We traverse the crosswalk and round the corner where echoes of French are bouncing off the buildings in the courtyard. We run together, into the tall building. Toilets, check. I note with pride he is the only one among the munchkins who goes into the stall by himself and comes out without a hitch. We locate his name, hang up his backpack, rain gear, rain boots, etc., and enter the classroom. 
And then it hits me as he bolts from me. My little man is well, as little man. He takes off to the play area with nary a thought of clinging to my jeans. There will be no hiding behind my legs today, peeking out from the triangle of my thighs. I go to say goodbye. “Mommy’s leaving now Alec. I’ll see you in a little while.” No response. Not even a courtesy nod. “Can you say goodbye mommy?” “Yeah,” he mutters, focused on his task, acting older than he is. “Goodbye mom.”  I breathe a sigh of relief, and try not to think of the “mom” bit. He’s only three. I know he still needs his mommy for a little while yet.  

Thursday, 9 July 2009

Bunny Island

What could stir me from my months-long sabbatical (because that sounds much better than lazy, no time excuse you were going to get) but a story about rabbits. On a recent boat tour around parts of Oslo fjord, we spied many bumps in the water with cute little names. Hovedøya (skull island), pale island (where the small children's hospice for TB was installed), Langøyene (for overnight camping on now forgotten garbage dump) and my personal favorite, bunny island (Gressholmen). Story says that decades ago, a bankrupting bunny farm came out to this small green piece of land firmly plotted in the Oslo fjord and dumped all their bunnies. Well, time goes on, and hours later the joint is packed with ears, noses, bucked teeth aplenty. Don't forget those cotton tails, either. The whole island was covered with tame bunnies so that families could come have a pet with the local population. Can't say something like that everyday. But they began to decimate the vegetation, so, well, no more bunnies one day. 
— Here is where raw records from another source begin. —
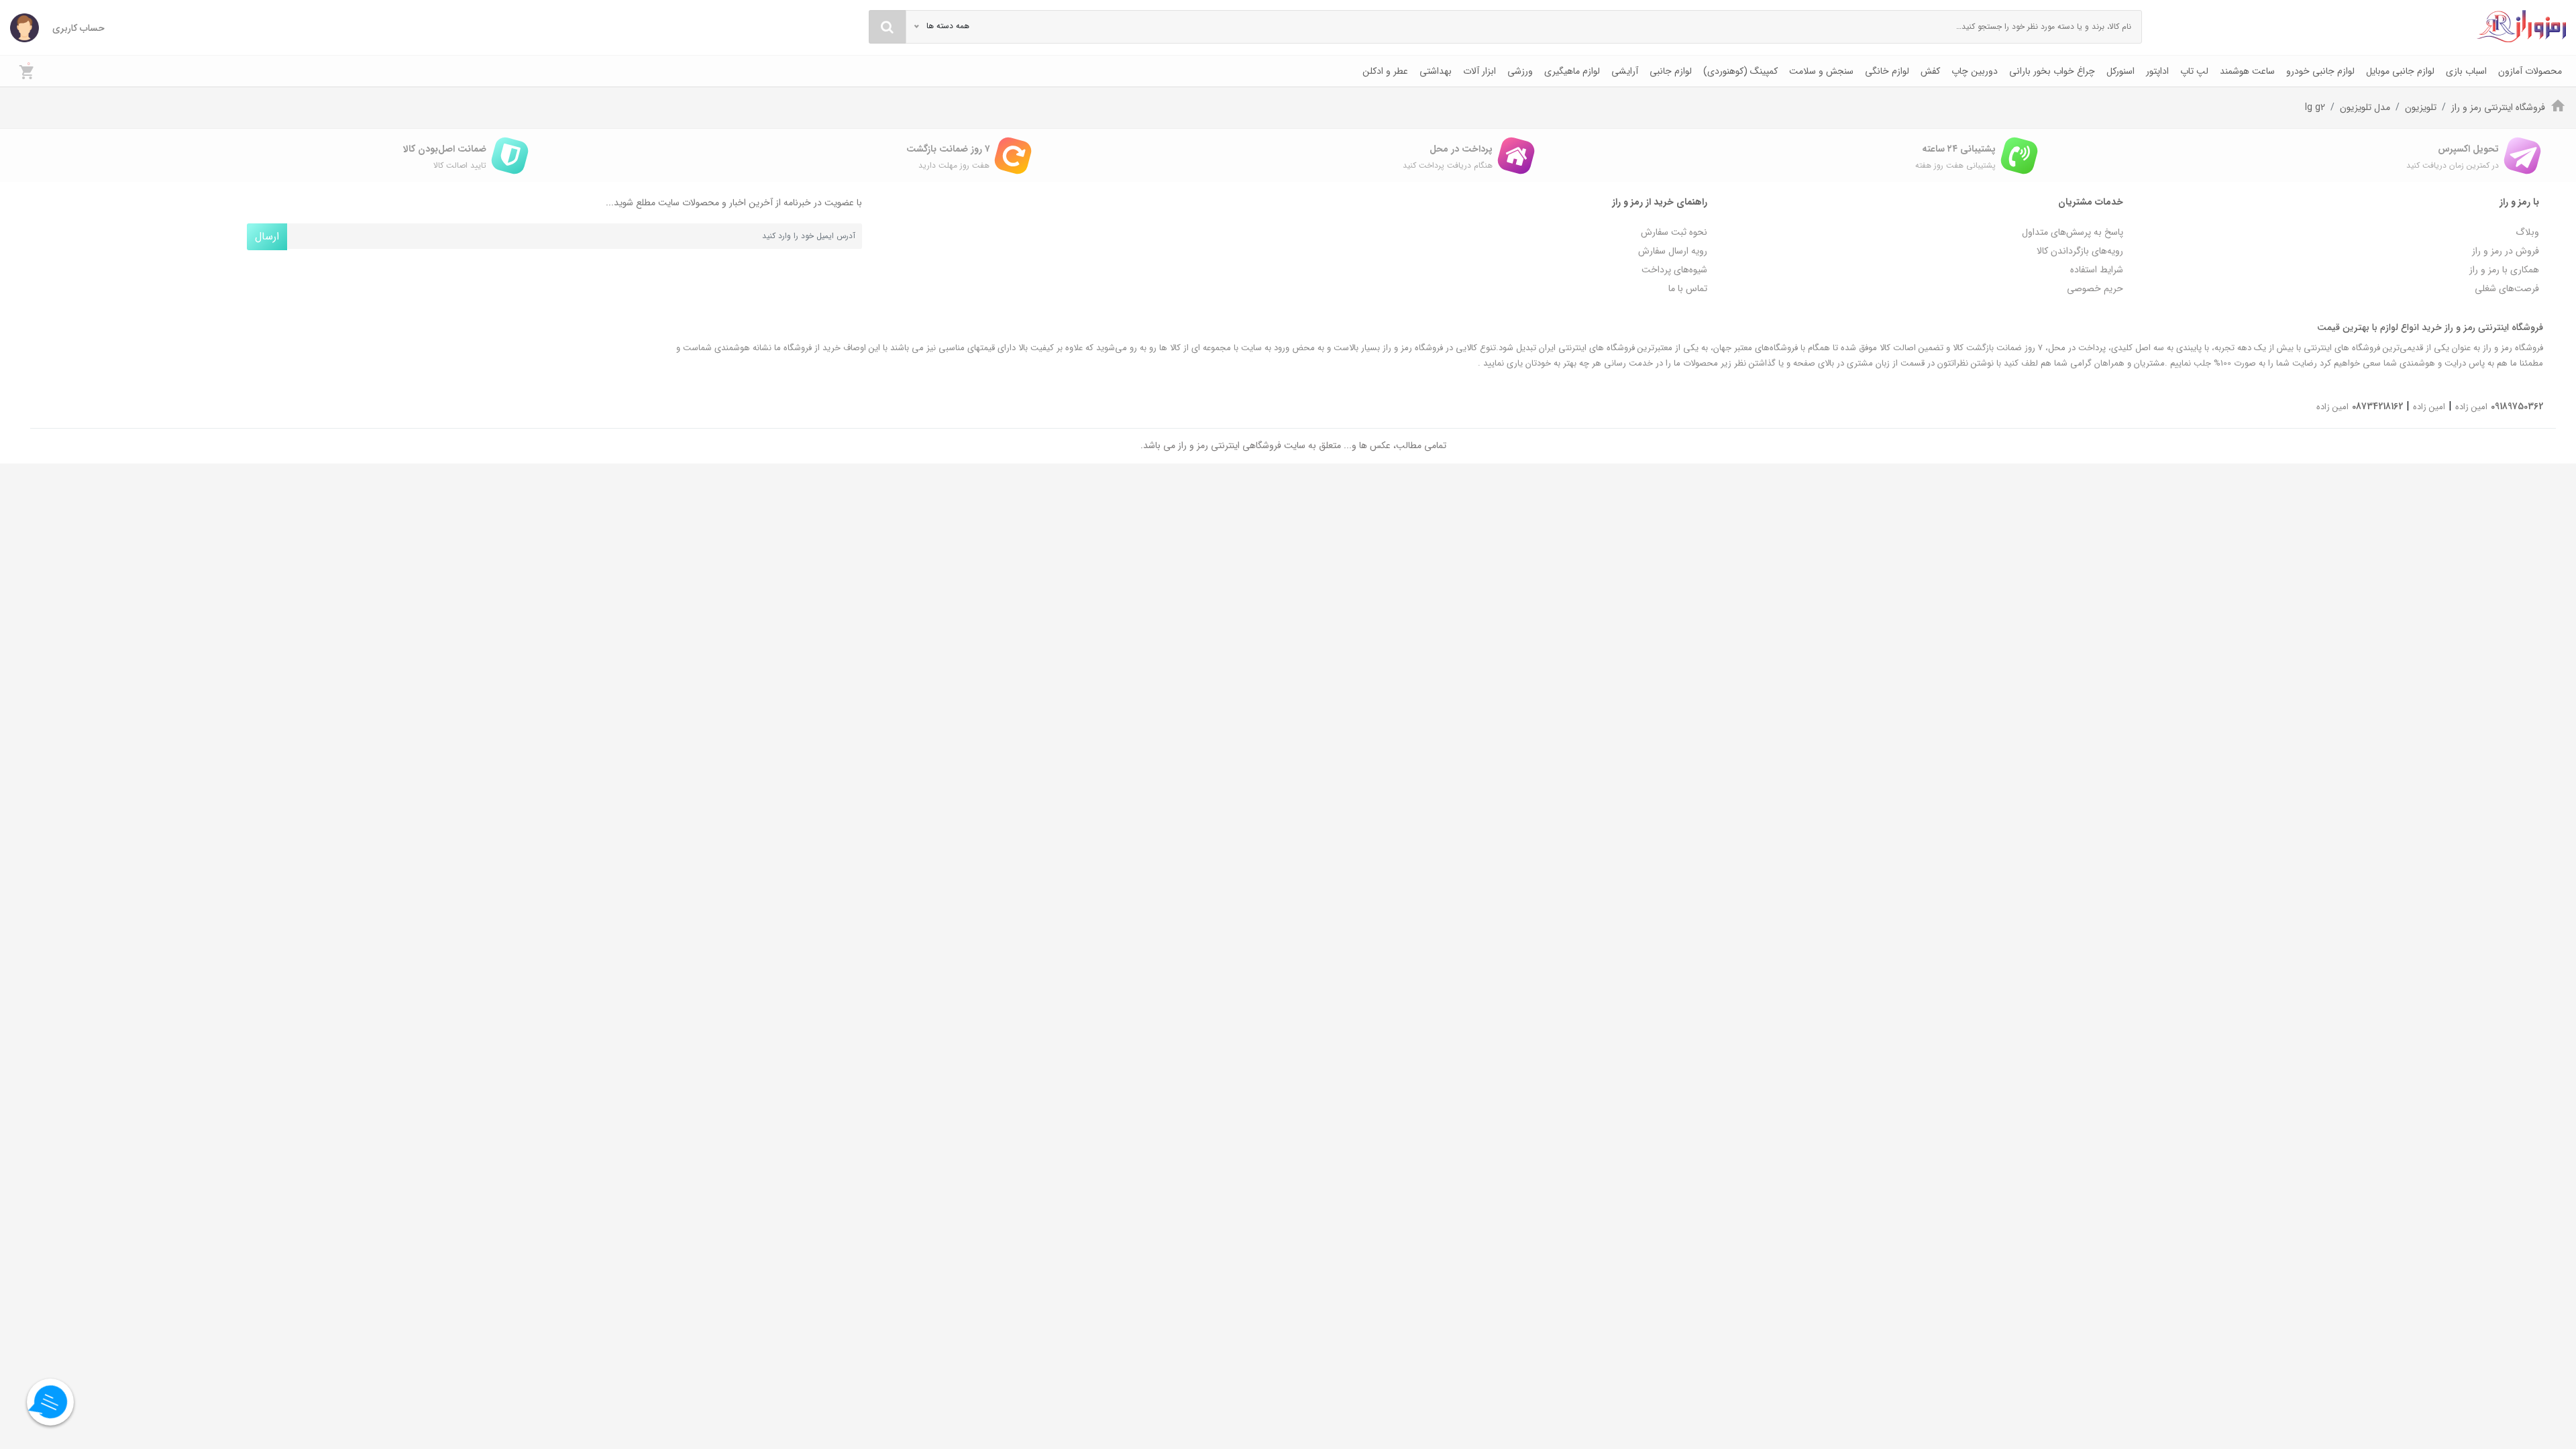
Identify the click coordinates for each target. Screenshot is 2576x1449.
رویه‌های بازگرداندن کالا (2080, 251)
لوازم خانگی (1887, 71)
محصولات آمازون (2530, 71)
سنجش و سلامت (1821, 71)
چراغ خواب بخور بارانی (2052, 71)
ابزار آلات (1479, 71)
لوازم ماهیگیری (1572, 71)
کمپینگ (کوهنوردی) (1740, 71)
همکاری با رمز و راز (2504, 269)
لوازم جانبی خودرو (2320, 71)
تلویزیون (2420, 107)
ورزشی (1520, 71)
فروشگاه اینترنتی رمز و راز (2498, 107)
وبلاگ (2527, 232)
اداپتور (2157, 71)
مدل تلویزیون (2365, 107)
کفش (1930, 71)
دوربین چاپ (1974, 71)
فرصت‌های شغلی (2507, 288)
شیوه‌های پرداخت (1674, 269)
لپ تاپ (2194, 71)
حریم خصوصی (2095, 288)
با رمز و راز (2519, 202)
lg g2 (2315, 107)
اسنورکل (2120, 71)
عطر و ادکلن (1385, 71)
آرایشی (1624, 71)
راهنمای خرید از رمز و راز (1659, 202)
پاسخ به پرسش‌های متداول (2072, 232)
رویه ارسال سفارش (1672, 251)
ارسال (267, 236)
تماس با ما (1687, 288)
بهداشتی (1435, 71)
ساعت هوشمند (2247, 71)
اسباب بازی (2466, 71)
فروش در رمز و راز (2505, 251)
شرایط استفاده (2096, 269)
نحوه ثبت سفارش (1674, 232)
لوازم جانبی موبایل (2400, 71)
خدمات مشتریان (2090, 202)
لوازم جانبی (1671, 71)
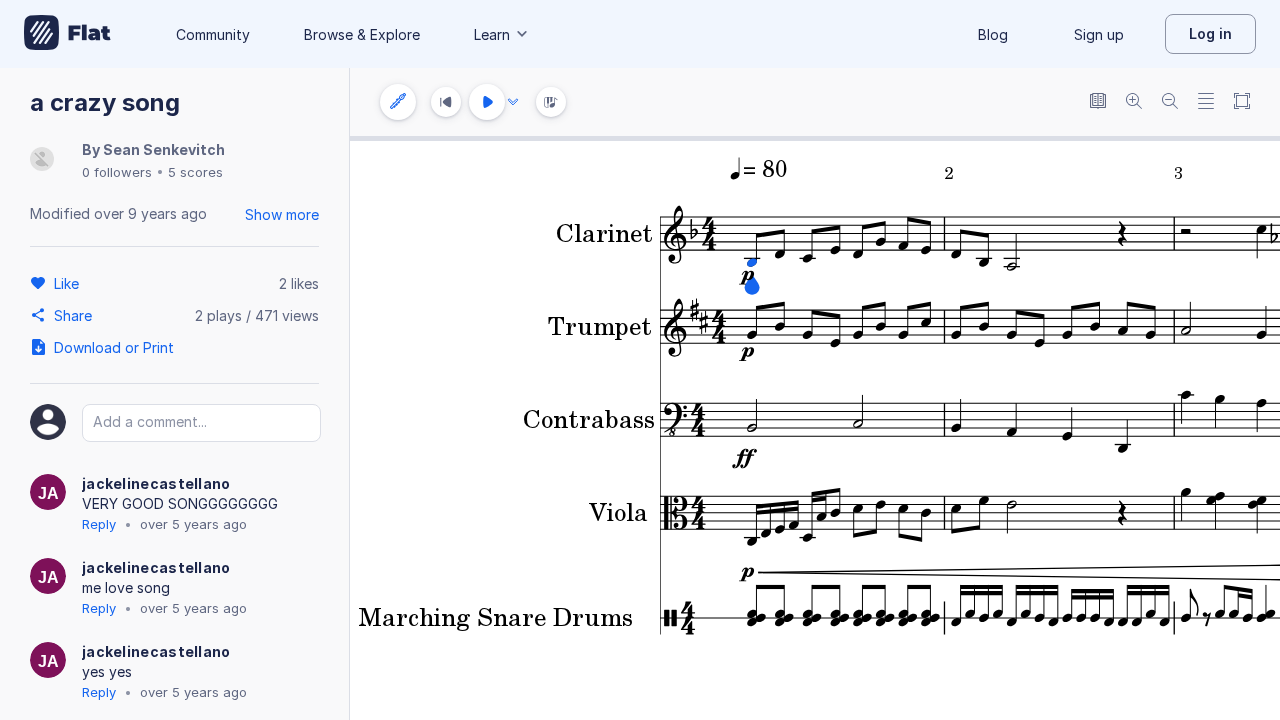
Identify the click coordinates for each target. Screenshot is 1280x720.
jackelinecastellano (156, 483)
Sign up (1099, 34)
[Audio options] (513, 102)
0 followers (117, 172)
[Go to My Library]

Which brings me to my main train of thought: Norwegians are really bunnies. Never in all my life have I seen human reproduction on display quite like it is here in Oslo. Could be like this all over the country, but since I prefer to keep generalizations to a minimal so as not to alienate all of Norway, I will stick with Oslo. It is befitting that the city itself begins with a large O; the pregnant woman really should stake her claim as Norsk mascot. I am sure there is some insane data that the census could support, but I don't need numbers and decimals and percentages to tell me there is a whole lot of propagating going on around here.   I can't imagine it's the bees to blame, but perhaps that is where NAV derived their milk money idea. Pass out the figurative pollen and the bunnies will go to work. Clearly I am crossing all sorts of species lines but perhpas you get the comparison. If NAV gives money, then "jeg" will do my duty to Norge by getting knocked up. 

The sheer numbers of beautiful pregnant women in skintight clothing is astounding. Just last week we were surrounded at Villa Paradiso by three pregnant women, within a 3 table radius. I walked not 20 yards when I was hit with not one, not two, but four bellies in Sandvika Storsenter. Aker Brygge had their fair share as well. 

Which brings me to the subject of the pregnant woman herself. The real glowing preggos are here in Norwegia, let me tell you. Perfect skin, shining hair and a general aura of sex and girl next door all mixed in. It's just so......fertile. It's enough to make a girl want a bolle in the oven, ikke sant?